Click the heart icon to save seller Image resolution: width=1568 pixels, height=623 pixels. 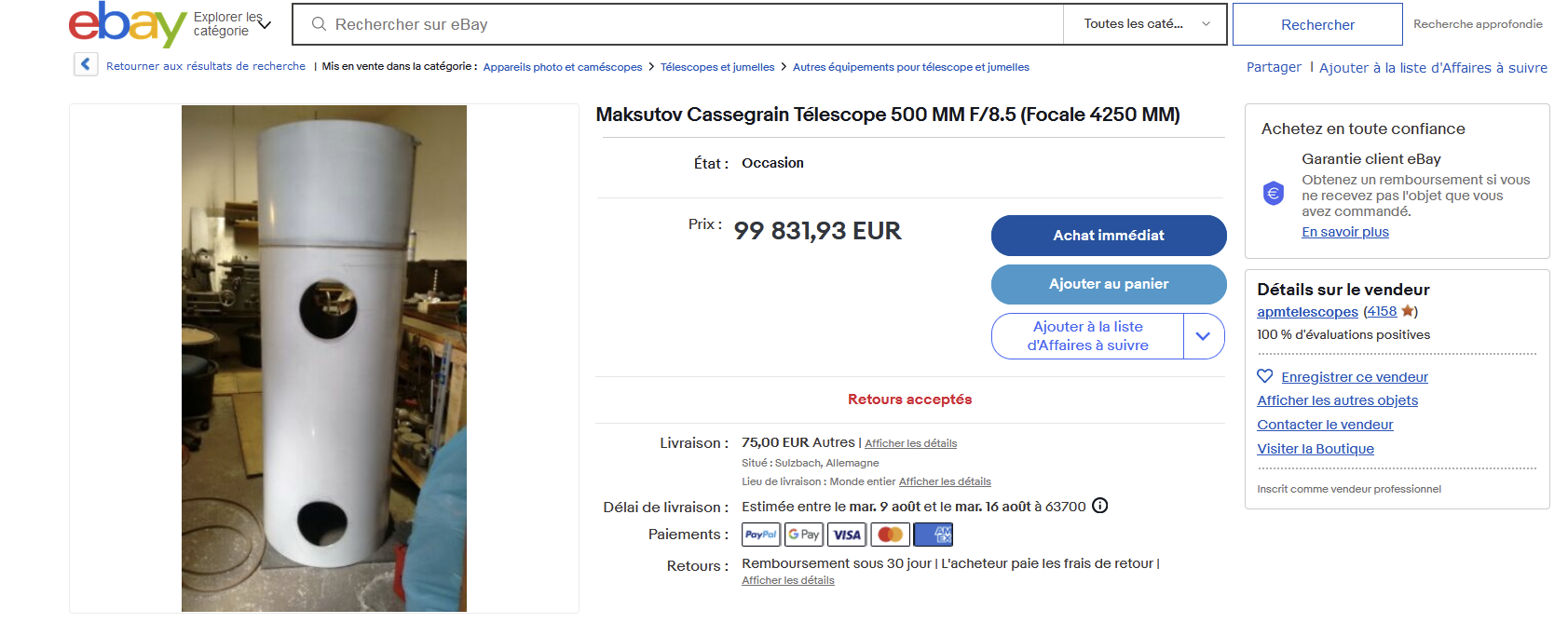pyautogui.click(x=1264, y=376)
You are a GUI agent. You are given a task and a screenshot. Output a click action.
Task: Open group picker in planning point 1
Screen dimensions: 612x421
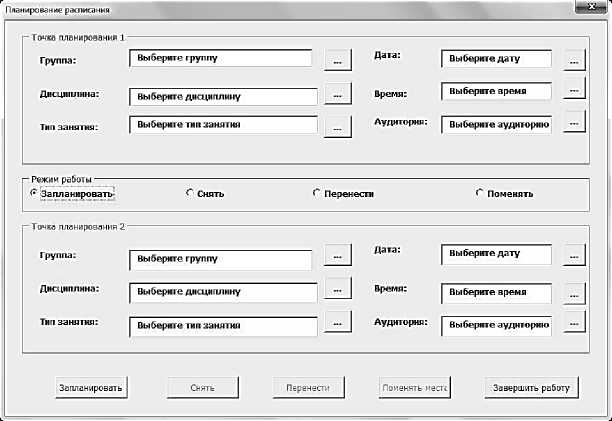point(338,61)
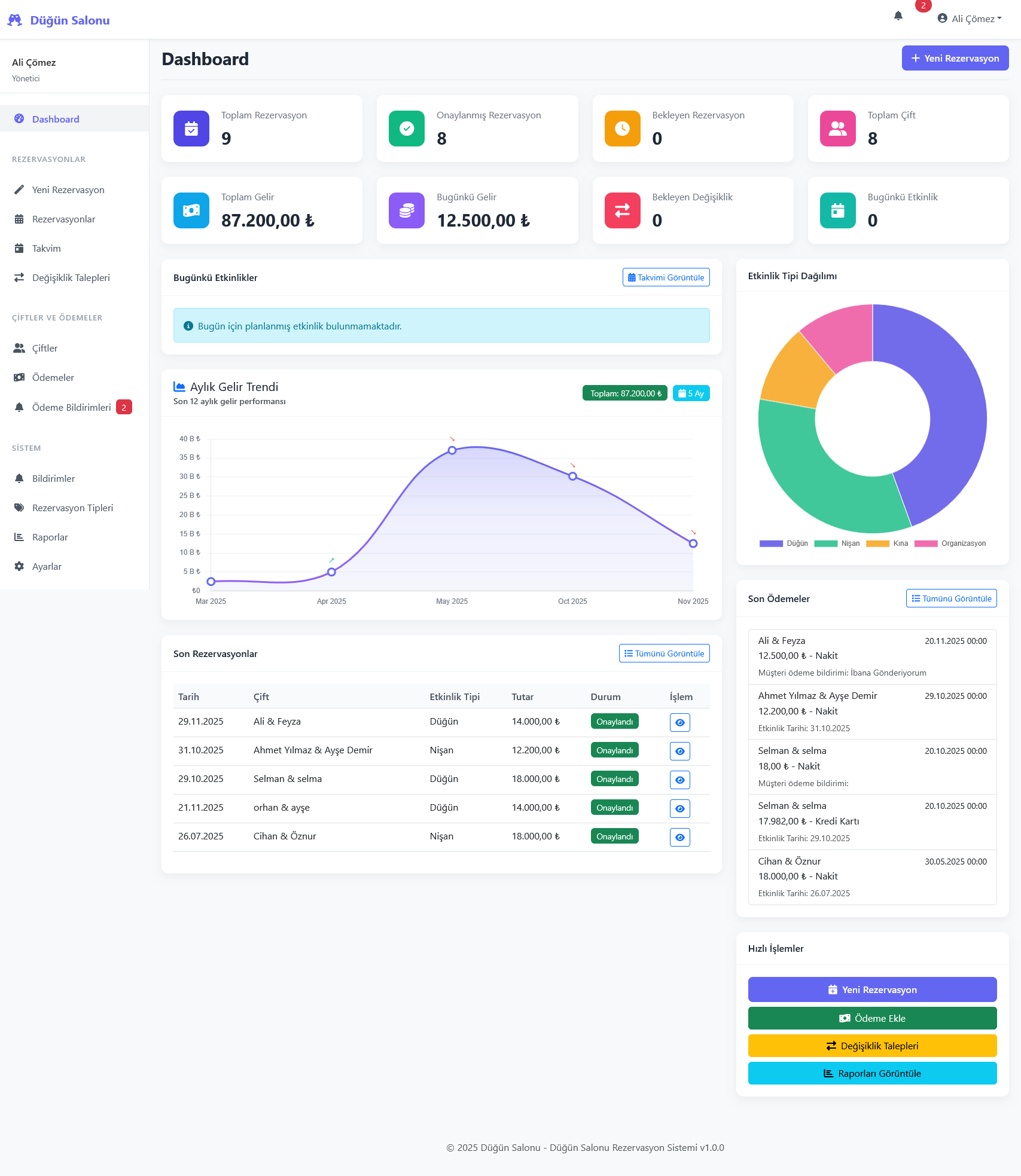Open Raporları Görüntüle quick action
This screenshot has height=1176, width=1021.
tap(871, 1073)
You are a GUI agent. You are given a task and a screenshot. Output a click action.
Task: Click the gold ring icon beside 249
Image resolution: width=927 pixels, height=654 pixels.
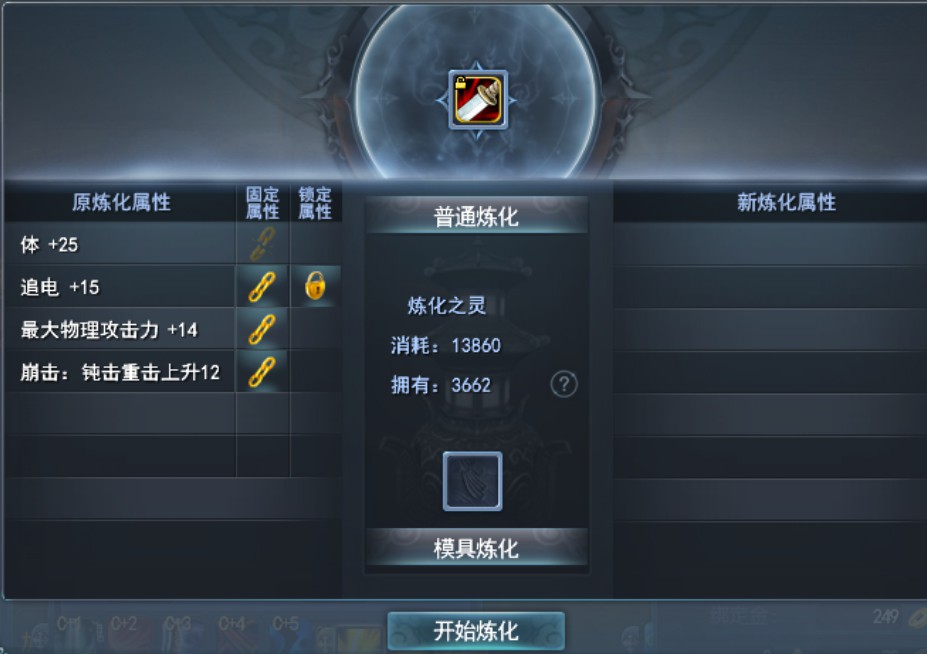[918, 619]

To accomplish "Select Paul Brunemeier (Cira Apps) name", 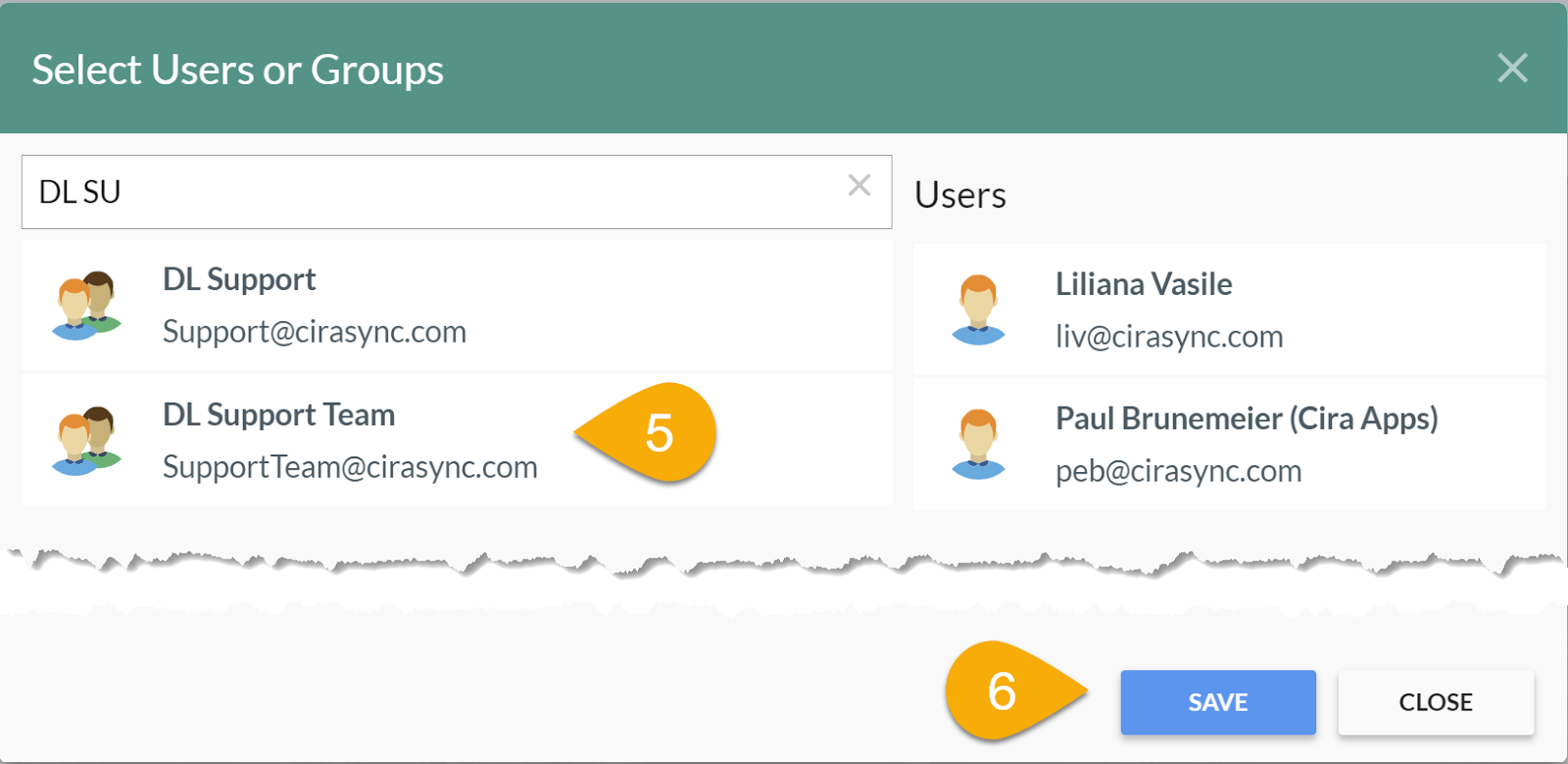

= Directions for this task =
Only the lines from the one with "Screen dimensions: 612x421" through the end of the data, both ends included, should be written out exactly, and no pictures should appear.

= Solution for this task =
Screen dimensions: 612x421
point(338,61)
Open Raporları Görüntüle quick action
This screenshot has height=1176, width=1021.
tap(871, 1073)
You are a GUI agent. You are given a task and a screenshot. Output a click action.
Task: Click the gold ring icon beside 249
Image resolution: width=927 pixels, height=654 pixels.
[918, 619]

To accomplish "Select Paul Brunemeier (Cira Apps) name", 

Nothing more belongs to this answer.